They tend to charge by induction through the base of the toothbrush. No idea if this is just mains fed to a coil in the base, or if there's high-frequency switching going on.
Someone must molish a USB-powered toothbrush, Shirley? That way you could side-step the mains inverter entirely.
I bought a USB powered charging base for my toothbrush. It lives in the bag of usb charging stuff for travelling.
Ah, one of these perhaps:
https://www.amazon.co.uk/Electric-Toothbrush-Toothbrushes-Universal-Connection/dp/B07FH7M2P1
But why not from a car charger port? 5v 500mA requirement.
It's one of those sweeping generalisations.

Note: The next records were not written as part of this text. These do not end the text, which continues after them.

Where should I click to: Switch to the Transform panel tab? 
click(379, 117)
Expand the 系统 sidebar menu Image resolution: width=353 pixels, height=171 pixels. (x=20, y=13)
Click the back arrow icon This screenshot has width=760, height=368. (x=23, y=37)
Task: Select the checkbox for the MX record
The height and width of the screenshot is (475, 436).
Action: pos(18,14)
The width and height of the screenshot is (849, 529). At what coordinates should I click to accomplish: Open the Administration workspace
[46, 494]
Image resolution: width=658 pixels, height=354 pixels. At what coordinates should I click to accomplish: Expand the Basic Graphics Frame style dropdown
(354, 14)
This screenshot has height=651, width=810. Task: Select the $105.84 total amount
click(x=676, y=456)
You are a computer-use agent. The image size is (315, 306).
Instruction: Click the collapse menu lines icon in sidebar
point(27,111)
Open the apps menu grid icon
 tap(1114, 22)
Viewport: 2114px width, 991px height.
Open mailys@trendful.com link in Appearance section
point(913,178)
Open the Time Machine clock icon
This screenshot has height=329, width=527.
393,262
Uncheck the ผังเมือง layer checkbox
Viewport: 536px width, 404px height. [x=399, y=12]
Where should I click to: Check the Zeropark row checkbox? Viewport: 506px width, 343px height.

USB chargers always change the voltage from something to something else. A laptop will be stepping down from the 12 - 20 V (approx) of the laptop battery. The mains chargers will step down from 240 V ac, and have to manage the gaps 100 times a second, and the power bank will have to step up from 3.4 - 4.2 V, whatever the LiIon battery happens to be at. A car USB charger will have to handle the 9 - 16 V, plus cranking dips, plus all the other noisy things on cars.
Any of those can be well engineered, or they can be terrible. See Big Clive for critiques of various USB power supplies. Generally, I would trust a car charger that comes with a modern car more than various chargers from eBay or the pound shop.